• What is asked: Rewrite the lines from the one that has "Notes (910, 774)" through the one that has "job [711, 221]", changing "Director" to "Manager" and leaving all else unchanged.

begin Data supplied

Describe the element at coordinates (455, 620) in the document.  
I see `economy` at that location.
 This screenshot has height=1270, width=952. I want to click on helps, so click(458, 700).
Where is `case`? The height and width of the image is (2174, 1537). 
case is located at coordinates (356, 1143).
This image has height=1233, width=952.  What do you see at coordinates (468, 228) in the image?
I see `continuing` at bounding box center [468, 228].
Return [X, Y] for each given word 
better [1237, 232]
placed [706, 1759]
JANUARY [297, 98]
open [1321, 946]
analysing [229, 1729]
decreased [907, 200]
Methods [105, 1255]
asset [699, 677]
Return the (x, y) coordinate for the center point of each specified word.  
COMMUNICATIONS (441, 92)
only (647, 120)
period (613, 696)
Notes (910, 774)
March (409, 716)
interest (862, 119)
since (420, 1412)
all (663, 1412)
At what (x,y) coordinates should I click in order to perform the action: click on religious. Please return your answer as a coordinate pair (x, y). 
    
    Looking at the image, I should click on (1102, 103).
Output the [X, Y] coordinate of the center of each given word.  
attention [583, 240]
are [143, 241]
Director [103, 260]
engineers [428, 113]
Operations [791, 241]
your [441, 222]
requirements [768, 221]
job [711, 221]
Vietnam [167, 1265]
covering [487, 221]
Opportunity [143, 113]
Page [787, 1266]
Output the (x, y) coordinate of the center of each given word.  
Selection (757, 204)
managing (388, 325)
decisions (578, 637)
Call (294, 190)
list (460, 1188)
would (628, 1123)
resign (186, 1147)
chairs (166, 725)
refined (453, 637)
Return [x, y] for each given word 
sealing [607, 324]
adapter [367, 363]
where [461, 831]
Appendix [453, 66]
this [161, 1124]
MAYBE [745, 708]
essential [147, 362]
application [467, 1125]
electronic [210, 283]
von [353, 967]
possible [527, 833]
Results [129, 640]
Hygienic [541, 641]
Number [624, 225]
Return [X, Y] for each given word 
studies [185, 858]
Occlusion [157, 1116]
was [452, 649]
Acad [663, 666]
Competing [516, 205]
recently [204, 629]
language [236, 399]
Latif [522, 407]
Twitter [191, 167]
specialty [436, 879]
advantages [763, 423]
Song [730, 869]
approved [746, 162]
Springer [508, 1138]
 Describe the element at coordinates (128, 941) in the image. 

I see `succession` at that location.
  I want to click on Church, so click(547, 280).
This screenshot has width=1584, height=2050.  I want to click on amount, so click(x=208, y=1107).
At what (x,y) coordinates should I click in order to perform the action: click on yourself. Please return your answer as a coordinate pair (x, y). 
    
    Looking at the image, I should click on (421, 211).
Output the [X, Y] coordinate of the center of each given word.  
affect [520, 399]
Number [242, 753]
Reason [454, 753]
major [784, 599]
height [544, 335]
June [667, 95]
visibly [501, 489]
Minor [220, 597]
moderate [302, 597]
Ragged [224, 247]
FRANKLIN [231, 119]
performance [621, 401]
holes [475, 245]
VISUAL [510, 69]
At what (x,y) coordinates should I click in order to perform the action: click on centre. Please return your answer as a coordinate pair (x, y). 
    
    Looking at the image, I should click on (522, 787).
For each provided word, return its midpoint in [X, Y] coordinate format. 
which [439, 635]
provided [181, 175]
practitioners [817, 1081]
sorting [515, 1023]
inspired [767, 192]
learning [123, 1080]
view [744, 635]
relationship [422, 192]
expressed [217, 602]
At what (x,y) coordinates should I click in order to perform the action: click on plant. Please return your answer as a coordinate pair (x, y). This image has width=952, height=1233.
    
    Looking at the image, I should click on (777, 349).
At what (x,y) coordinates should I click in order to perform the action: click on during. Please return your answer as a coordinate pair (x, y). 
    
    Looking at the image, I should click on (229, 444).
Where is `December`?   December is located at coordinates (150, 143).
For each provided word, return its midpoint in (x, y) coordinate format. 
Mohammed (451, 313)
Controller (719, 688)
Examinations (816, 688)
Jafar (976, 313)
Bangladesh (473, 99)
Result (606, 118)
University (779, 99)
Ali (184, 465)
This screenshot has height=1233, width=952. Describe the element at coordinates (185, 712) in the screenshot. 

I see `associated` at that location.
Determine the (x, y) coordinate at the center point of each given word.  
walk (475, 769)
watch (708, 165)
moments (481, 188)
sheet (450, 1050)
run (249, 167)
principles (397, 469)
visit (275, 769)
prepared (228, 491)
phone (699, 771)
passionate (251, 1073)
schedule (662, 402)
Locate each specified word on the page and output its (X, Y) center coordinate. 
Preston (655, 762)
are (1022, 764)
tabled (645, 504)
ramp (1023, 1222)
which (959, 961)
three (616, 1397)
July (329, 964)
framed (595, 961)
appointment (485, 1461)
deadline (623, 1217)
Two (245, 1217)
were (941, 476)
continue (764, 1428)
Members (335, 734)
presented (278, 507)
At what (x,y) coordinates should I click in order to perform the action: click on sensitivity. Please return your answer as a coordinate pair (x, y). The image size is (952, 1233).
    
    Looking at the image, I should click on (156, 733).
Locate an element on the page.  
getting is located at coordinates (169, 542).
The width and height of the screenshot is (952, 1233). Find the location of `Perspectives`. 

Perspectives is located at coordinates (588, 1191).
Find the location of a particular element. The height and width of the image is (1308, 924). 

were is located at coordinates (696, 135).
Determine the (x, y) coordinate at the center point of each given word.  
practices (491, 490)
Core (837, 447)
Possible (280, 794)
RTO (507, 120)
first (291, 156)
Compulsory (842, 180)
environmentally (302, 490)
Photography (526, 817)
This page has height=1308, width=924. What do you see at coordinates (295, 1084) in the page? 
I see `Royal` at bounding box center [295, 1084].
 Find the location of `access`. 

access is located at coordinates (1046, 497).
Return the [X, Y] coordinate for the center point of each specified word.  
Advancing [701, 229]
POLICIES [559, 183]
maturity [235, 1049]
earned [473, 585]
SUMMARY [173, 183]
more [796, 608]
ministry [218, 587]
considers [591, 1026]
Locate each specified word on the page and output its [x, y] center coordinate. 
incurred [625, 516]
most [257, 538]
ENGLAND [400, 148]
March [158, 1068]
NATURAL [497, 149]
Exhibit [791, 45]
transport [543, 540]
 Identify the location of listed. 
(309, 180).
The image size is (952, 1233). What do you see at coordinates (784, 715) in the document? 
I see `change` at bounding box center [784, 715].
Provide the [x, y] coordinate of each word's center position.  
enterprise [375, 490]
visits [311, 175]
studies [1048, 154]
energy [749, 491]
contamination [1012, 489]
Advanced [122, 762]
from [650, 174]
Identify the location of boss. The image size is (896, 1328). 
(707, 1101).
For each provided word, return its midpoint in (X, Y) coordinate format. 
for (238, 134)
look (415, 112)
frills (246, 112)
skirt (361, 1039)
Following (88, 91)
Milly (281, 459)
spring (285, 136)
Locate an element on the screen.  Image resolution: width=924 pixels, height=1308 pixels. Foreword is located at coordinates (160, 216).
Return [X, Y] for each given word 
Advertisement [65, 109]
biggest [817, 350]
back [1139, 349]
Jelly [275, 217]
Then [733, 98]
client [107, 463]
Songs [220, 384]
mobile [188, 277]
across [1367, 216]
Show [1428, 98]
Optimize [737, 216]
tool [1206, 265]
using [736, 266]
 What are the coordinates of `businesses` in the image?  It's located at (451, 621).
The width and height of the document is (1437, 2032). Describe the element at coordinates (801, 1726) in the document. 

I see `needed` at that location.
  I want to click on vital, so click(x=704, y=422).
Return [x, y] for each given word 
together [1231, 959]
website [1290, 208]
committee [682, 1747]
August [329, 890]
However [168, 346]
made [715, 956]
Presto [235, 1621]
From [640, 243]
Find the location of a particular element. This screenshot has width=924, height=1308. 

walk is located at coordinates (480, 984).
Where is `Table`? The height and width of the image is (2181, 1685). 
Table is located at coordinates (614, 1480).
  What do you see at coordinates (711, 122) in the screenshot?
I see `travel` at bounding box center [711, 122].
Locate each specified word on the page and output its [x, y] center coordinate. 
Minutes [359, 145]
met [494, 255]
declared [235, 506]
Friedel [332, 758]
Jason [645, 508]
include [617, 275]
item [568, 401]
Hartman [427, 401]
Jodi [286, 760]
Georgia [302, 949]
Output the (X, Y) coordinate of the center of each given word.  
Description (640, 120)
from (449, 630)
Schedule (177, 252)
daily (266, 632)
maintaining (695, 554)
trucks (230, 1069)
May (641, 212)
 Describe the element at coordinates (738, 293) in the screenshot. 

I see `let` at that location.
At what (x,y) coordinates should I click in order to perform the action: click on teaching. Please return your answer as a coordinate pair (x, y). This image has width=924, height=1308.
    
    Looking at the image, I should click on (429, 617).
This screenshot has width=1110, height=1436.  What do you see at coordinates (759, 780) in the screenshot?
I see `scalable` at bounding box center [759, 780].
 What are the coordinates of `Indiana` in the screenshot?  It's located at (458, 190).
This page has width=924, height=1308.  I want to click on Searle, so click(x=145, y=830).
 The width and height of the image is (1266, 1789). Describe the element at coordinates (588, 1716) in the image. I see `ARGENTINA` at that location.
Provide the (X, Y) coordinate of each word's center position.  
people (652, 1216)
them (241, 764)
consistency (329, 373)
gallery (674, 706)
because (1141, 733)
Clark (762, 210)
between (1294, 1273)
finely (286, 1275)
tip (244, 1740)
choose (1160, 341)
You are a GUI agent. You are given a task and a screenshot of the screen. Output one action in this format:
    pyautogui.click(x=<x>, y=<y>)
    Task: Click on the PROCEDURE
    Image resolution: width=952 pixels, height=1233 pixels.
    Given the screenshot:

end Data supplied

• Answer for this exercise:
Notes (910, 774)
March (409, 716)
interest (862, 119)
since (420, 1412)
all (663, 1412)
At what (x,y) coordinates should I click in order to perform the action: click on religious. Please return your answer as a coordinate pair (x, y). 
    
    Looking at the image, I should click on (1102, 103).
Output the [X, Y] coordinate of the center of each given word.  
attention [583, 240]
are [143, 241]
Manager [103, 260]
engineers [428, 113]
Operations [791, 241]
your [441, 222]
requirements [768, 221]
job [711, 221]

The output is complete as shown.